Il punto di vista di Naina

Ero al centro della mia stanza, un sorriso agrodolce che mi sfuggiva dalle labbra mentre le lacrime mi offuscavano la vista. Questa stanza non era solo quattro mura—era la mia infanzia, le mie risate, i miei sogni notturni e il posto più sicuro che avessi mai conosciuto.

E oggi, stavo lasciando tutto questo alle spalle.

Non solo questa stanza. Non solo questa casa. Nemmeno solo questa città. Stavo lasciando il mio paese.

Non è facile mettere ventuno anni di vita in due borse in soli due giorni. Come si piegano i ricordi, i segreti e l'identità in una valigia? Continuavo a ricordarmi—questo è per i miei sogni. Questo è per la promessa che ho fatto.

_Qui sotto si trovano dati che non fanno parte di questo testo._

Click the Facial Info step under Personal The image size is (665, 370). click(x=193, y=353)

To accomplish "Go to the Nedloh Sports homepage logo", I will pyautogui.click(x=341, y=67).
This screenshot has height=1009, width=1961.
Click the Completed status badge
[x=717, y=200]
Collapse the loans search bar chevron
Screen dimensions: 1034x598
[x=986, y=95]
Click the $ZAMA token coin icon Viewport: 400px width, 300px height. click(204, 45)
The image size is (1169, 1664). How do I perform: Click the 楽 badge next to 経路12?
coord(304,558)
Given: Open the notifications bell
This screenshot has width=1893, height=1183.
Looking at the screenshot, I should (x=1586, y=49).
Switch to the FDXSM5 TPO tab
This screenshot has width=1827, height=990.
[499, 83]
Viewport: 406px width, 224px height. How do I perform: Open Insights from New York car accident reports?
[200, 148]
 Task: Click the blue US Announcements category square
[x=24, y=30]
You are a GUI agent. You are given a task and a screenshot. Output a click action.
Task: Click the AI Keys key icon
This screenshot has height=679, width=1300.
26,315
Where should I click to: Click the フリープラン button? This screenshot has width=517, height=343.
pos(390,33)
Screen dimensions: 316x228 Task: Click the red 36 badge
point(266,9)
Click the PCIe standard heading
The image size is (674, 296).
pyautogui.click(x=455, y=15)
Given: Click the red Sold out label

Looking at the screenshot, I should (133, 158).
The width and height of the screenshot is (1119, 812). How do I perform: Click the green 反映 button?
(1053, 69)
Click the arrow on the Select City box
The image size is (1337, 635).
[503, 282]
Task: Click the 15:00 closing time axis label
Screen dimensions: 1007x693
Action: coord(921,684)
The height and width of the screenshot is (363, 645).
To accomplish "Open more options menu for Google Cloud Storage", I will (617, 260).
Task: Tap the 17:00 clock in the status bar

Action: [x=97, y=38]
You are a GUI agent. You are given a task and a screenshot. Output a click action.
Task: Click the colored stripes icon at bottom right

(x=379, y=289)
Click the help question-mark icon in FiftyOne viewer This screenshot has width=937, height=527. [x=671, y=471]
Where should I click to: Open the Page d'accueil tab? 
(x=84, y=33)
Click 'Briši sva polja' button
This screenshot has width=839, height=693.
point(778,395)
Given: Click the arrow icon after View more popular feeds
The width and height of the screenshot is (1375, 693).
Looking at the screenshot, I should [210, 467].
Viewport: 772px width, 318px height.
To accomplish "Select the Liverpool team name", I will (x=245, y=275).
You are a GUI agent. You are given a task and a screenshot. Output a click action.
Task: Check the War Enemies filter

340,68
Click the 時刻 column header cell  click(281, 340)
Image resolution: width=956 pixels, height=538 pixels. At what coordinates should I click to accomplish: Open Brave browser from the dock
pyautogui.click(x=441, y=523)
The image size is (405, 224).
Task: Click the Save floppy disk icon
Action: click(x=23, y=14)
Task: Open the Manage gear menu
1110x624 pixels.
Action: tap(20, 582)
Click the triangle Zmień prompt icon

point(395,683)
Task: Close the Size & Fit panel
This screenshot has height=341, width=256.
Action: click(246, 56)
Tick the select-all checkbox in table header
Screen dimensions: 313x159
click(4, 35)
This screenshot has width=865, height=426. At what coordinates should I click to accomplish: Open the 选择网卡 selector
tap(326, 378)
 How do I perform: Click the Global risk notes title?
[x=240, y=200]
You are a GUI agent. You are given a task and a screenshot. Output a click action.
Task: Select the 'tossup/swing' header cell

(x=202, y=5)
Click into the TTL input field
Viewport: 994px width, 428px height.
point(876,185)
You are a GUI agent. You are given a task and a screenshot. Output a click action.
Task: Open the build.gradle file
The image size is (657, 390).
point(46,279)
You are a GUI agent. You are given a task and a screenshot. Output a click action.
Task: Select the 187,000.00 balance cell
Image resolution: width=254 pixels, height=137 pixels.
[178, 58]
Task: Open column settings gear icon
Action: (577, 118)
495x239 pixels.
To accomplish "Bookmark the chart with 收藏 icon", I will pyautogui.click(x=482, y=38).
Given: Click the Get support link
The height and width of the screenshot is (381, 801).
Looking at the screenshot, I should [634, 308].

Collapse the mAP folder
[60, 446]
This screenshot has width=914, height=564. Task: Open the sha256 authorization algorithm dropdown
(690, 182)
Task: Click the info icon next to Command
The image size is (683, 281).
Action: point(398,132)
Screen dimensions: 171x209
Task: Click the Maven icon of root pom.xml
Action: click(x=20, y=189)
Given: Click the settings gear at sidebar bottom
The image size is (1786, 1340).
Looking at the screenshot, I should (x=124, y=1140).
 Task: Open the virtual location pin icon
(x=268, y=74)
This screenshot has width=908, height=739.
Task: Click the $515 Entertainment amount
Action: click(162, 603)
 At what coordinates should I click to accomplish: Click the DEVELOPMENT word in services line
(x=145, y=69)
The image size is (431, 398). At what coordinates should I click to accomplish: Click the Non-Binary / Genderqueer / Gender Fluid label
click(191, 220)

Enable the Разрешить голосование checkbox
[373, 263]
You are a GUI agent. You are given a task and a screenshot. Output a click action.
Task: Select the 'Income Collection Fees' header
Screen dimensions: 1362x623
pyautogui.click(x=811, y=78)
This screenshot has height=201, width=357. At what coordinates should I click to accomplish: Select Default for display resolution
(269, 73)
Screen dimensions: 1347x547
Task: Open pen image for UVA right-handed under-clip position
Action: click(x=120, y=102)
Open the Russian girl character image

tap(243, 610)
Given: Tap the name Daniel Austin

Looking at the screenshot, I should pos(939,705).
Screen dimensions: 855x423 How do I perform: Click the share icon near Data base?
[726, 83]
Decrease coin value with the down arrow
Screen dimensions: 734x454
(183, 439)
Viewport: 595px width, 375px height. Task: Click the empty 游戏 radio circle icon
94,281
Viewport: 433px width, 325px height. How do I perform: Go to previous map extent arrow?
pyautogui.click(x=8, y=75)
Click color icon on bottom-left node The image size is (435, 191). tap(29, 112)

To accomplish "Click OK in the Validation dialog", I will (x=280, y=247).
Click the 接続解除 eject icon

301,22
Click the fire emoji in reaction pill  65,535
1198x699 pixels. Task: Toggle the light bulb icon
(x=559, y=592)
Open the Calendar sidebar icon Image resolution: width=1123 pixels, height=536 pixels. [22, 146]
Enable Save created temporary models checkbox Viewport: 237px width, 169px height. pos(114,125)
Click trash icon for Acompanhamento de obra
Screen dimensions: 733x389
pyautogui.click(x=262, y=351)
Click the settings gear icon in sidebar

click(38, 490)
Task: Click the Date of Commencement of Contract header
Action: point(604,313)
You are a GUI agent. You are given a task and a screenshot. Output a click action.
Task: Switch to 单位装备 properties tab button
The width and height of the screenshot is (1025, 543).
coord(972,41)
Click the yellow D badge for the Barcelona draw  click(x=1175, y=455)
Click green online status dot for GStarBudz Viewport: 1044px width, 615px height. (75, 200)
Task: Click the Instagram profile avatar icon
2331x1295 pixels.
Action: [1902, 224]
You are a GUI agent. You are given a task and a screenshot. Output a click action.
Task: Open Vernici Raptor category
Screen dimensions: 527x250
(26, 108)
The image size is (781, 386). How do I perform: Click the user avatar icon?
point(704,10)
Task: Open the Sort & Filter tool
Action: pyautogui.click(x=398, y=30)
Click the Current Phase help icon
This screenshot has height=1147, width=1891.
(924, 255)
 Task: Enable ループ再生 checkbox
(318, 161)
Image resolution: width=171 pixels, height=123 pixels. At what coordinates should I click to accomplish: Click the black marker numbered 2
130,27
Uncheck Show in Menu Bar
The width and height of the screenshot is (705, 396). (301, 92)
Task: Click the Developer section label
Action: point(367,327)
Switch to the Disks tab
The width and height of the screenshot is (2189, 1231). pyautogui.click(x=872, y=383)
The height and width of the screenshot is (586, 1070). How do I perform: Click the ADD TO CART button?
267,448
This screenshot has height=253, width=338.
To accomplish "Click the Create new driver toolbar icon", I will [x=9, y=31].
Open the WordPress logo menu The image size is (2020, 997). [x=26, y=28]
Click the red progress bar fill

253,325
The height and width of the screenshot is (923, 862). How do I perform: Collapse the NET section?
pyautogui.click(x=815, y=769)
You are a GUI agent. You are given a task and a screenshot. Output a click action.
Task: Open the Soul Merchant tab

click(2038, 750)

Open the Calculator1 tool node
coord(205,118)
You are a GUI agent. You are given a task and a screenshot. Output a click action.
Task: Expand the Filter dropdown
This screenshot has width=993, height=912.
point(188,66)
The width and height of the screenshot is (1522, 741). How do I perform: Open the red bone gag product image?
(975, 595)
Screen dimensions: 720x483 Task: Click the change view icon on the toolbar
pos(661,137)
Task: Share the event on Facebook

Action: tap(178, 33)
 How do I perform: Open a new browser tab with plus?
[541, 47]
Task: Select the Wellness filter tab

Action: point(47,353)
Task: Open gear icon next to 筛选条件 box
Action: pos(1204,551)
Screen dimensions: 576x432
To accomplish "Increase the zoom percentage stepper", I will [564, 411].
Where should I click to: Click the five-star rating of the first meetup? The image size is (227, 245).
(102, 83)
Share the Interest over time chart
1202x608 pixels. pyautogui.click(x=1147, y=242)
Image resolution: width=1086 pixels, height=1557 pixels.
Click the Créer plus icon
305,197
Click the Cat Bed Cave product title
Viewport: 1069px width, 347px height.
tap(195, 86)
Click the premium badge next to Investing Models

Eppure… una parte di me voleva annullare tutto, rannicchiarmi in questo letto e non lasciarlo mai.

Ma no. I sogni non aspettano. Per realizzarli, devo andarmene.

Dicono:

“Kuch paane ke liye kuch khona padhta hai.”

(Per ottenere qualcosa, devi perdere qualcosa.)

E oggi, stavo perdendo tutto; tutto era al sicuro.

Non so perché, ma una strana pesantezza mi riempiva—come se oggi fosse davvero il mio ultimo giorno in questa stanza.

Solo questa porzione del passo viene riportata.